Stored records:
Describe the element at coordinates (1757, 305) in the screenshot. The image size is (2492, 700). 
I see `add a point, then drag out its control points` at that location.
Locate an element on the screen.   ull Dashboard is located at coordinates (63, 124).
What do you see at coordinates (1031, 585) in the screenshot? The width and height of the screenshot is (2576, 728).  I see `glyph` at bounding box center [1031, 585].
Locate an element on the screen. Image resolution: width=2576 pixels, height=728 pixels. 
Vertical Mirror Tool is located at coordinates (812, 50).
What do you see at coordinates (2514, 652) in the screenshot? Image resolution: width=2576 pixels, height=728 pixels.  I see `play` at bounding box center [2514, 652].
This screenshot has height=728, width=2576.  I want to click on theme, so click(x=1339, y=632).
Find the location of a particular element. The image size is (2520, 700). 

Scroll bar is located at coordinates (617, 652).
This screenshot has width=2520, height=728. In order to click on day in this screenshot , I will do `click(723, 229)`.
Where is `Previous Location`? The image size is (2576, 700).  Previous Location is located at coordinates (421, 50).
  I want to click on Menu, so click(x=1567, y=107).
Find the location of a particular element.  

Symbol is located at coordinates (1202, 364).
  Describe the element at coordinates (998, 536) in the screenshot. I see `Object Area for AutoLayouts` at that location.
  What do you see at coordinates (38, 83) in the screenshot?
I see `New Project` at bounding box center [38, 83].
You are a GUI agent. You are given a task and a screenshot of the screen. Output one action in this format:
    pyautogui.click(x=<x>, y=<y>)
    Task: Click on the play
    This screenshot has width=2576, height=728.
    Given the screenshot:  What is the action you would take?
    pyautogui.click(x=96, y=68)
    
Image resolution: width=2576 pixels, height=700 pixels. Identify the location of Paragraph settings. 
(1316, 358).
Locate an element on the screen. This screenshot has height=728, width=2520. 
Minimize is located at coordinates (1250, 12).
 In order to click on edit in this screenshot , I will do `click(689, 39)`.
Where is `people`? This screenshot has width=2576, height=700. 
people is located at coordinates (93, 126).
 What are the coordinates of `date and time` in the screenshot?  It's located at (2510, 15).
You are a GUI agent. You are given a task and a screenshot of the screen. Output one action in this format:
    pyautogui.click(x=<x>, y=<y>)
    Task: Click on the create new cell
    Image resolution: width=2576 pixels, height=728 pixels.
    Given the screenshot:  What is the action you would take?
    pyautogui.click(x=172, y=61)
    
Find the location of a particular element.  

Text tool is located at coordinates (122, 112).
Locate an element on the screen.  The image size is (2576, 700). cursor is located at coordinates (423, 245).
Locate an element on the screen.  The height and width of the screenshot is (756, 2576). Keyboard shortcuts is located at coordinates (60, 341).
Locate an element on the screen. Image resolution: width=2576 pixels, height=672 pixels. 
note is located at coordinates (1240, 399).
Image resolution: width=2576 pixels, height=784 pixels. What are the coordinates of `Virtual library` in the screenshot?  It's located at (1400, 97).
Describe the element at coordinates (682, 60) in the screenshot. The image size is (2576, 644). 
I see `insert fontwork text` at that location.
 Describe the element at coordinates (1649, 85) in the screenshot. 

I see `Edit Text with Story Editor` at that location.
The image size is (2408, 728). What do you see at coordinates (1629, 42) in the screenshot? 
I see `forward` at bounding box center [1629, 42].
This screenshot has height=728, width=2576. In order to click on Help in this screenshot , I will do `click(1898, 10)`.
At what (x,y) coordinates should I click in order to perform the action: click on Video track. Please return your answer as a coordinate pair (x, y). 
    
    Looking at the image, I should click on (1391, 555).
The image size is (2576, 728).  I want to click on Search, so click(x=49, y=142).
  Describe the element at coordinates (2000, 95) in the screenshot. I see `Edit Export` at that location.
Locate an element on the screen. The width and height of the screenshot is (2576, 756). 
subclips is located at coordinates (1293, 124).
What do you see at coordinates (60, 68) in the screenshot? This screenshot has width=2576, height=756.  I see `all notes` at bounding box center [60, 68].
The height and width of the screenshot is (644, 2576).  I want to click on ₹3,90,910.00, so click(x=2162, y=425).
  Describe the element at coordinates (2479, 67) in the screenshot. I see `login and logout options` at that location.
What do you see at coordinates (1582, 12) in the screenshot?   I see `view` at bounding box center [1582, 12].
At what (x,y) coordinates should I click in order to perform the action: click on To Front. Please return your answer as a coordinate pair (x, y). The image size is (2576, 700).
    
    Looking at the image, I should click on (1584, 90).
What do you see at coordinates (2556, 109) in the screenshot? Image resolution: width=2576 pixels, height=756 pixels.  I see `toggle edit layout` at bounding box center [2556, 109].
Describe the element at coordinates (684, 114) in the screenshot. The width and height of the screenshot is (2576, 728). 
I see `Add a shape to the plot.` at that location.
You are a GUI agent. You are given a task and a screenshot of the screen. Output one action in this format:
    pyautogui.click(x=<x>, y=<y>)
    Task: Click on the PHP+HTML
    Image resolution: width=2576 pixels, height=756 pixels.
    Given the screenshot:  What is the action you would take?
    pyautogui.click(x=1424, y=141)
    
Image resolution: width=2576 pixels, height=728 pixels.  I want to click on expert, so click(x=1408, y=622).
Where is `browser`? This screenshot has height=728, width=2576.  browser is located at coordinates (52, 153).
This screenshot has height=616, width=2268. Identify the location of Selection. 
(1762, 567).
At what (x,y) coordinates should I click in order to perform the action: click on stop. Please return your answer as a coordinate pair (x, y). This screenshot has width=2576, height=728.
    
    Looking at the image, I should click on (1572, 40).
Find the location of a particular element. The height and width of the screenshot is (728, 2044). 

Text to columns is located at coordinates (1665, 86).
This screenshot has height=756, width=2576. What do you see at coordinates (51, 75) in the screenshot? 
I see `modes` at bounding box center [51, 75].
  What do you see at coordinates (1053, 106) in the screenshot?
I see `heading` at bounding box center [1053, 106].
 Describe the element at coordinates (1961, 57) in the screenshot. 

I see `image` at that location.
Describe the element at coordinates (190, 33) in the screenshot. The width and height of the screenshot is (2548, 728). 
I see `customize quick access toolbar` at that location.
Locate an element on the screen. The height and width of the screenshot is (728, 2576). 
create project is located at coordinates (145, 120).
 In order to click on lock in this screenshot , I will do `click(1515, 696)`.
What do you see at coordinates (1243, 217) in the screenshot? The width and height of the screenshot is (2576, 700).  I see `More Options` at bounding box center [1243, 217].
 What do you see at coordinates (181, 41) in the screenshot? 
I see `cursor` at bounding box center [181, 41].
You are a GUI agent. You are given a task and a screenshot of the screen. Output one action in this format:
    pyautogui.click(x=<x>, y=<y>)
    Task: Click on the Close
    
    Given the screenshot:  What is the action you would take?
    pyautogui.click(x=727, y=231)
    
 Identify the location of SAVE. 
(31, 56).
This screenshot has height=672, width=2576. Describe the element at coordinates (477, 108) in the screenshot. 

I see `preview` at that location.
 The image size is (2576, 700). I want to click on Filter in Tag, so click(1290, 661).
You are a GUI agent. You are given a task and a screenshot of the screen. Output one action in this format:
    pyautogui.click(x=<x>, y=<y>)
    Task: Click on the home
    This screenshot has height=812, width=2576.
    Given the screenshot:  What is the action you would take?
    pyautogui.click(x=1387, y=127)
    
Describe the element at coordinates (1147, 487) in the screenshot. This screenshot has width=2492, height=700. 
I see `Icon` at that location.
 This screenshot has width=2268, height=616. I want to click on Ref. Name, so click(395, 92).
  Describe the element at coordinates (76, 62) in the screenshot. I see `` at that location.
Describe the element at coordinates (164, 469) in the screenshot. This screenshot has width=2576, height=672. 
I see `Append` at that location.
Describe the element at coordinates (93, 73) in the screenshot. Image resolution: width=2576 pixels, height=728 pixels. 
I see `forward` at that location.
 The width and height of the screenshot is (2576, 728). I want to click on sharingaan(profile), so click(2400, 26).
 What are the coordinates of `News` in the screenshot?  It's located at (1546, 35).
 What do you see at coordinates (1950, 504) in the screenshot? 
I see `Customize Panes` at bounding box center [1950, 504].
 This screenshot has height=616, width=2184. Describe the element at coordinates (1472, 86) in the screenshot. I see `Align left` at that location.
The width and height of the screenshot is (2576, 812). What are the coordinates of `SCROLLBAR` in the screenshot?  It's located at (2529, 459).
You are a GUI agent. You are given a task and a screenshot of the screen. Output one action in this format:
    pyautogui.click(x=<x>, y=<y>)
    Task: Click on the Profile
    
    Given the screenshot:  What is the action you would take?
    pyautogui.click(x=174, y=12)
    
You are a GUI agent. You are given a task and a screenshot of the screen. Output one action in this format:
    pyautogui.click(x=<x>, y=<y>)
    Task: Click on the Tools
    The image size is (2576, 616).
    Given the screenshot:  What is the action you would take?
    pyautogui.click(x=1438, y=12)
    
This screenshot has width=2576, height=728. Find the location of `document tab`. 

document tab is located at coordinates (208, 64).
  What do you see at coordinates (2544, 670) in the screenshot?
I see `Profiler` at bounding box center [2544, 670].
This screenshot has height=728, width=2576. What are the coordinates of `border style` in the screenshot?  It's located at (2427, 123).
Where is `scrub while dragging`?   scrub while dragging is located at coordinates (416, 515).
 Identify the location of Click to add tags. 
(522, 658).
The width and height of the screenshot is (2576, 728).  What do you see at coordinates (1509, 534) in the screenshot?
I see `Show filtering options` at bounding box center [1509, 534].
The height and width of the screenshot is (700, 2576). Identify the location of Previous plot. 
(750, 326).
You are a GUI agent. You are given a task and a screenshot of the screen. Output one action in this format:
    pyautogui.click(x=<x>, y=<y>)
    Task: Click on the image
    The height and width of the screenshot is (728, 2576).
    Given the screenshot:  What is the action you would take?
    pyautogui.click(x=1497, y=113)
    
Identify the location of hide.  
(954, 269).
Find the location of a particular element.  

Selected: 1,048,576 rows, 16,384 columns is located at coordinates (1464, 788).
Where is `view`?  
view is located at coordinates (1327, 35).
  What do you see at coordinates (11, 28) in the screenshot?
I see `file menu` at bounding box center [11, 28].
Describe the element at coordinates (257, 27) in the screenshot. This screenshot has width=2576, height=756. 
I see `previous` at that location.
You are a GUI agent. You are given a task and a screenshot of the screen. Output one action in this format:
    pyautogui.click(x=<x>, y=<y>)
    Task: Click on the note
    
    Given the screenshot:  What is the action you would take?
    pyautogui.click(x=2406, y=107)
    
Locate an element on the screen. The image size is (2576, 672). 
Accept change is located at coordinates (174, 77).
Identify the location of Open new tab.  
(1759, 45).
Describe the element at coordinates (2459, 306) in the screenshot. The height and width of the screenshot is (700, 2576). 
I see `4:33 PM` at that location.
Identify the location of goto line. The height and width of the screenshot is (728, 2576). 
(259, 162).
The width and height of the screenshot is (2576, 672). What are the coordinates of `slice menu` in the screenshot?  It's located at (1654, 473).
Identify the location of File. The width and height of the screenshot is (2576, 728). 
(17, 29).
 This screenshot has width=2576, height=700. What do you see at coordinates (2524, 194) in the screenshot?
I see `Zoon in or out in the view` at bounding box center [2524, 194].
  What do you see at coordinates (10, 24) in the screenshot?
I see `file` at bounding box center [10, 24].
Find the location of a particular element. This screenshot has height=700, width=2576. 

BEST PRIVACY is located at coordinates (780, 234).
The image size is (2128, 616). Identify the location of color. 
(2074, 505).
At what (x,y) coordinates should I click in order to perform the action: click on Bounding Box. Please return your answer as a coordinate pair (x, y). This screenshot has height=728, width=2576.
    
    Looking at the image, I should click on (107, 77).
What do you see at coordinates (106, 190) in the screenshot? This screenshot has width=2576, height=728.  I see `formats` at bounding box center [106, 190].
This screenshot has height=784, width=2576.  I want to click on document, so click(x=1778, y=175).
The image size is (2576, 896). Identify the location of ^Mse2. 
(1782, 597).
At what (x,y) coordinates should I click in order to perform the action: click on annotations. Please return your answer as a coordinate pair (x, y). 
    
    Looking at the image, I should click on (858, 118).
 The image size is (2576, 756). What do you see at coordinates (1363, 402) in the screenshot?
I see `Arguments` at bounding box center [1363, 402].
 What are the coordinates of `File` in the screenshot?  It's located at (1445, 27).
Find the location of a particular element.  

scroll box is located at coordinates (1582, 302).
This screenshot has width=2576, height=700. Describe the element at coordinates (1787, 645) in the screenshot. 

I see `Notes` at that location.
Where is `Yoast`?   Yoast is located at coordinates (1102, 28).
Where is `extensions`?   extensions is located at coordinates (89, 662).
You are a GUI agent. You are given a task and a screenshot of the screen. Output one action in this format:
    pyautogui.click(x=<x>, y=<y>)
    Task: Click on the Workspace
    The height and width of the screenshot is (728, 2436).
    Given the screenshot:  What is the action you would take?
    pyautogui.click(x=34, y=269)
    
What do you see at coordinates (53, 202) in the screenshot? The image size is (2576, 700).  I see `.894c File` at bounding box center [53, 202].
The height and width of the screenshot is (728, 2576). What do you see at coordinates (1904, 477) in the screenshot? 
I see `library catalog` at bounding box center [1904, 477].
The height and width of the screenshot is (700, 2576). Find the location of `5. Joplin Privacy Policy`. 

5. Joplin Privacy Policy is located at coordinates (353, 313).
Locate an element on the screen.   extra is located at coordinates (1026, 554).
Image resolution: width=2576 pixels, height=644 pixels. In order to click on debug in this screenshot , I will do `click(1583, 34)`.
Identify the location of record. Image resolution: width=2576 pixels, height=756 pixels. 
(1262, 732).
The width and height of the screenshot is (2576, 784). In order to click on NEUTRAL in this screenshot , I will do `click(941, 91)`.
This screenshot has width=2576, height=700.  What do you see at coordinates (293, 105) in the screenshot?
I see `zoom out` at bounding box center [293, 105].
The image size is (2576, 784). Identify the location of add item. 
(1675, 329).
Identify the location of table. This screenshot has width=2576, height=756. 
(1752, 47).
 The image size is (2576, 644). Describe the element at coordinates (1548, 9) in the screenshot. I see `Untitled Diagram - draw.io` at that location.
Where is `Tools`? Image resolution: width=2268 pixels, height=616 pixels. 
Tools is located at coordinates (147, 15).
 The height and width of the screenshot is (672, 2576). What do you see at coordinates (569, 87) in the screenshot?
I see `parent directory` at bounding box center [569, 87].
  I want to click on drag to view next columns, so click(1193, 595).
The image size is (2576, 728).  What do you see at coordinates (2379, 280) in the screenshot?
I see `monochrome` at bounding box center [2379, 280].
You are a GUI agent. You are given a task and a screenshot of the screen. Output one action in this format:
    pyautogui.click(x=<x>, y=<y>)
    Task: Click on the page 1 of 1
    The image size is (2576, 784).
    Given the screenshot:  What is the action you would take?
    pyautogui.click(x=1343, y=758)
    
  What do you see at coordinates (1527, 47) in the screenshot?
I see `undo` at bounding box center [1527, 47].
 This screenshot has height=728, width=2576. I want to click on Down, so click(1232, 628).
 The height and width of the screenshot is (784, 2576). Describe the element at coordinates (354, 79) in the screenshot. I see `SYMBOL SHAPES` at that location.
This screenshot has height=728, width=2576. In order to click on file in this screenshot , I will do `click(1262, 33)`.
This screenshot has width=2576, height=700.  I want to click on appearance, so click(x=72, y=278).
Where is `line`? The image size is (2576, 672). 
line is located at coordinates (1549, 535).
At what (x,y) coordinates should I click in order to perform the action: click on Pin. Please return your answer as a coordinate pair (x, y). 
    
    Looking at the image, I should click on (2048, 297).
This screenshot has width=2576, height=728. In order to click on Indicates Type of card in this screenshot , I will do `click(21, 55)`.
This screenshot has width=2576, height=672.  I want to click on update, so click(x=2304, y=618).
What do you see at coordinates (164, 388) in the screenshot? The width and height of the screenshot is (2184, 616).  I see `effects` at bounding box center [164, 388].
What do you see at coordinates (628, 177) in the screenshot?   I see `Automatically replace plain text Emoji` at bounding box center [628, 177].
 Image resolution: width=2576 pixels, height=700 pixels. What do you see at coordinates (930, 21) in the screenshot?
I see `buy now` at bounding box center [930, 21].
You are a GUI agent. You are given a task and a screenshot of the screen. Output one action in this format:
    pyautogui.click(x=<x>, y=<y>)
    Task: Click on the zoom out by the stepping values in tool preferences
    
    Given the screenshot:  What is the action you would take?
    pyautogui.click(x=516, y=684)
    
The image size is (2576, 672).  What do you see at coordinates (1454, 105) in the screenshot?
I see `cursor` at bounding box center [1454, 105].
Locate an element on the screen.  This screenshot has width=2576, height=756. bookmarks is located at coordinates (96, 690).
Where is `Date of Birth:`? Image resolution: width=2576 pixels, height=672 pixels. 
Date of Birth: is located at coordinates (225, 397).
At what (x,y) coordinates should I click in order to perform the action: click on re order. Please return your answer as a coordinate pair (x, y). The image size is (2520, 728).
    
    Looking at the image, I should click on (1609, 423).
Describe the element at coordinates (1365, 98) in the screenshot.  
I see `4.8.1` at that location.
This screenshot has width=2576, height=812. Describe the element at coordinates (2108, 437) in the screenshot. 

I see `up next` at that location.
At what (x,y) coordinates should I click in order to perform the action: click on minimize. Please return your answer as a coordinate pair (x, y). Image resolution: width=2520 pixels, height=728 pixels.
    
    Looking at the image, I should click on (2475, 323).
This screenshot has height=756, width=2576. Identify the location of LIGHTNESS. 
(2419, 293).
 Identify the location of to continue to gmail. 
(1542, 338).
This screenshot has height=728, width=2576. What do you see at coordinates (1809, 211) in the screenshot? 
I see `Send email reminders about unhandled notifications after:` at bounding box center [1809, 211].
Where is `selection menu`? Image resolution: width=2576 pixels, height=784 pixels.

## EXERCISE REQUIREMENTS
Repeat word for word the lines of the material from the one containing "at (2510, 15)." down through the one containing "Image resolution: width=2576 pixels, height=784 pixels. What", both of those lines included.

## IN RESPONSE
 What are the coordinates of `date and time` in the screenshot?  It's located at (2510, 15).
You are a GUI agent. You are given a task and a screenshot of the screen. Output one action in this format:
    pyautogui.click(x=<x>, y=<y>)
    Task: Click on the create new cell
    Image resolution: width=2576 pixels, height=728 pixels.
    Given the screenshot:  What is the action you would take?
    pyautogui.click(x=172, y=61)
    
Find the location of a particular element.  

Text tool is located at coordinates (122, 112).
Locate an element on the screen.  The image size is (2576, 700). cursor is located at coordinates (423, 245).
Locate an element on the screen.  The height and width of the screenshot is (756, 2576). Keyboard shortcuts is located at coordinates (60, 341).
Locate an element on the screen. Image resolution: width=2576 pixels, height=672 pixels. 
note is located at coordinates (1240, 399).
Image resolution: width=2576 pixels, height=784 pixels. What are the coordinates of `Virtual library` in the screenshot?  It's located at (1400, 97).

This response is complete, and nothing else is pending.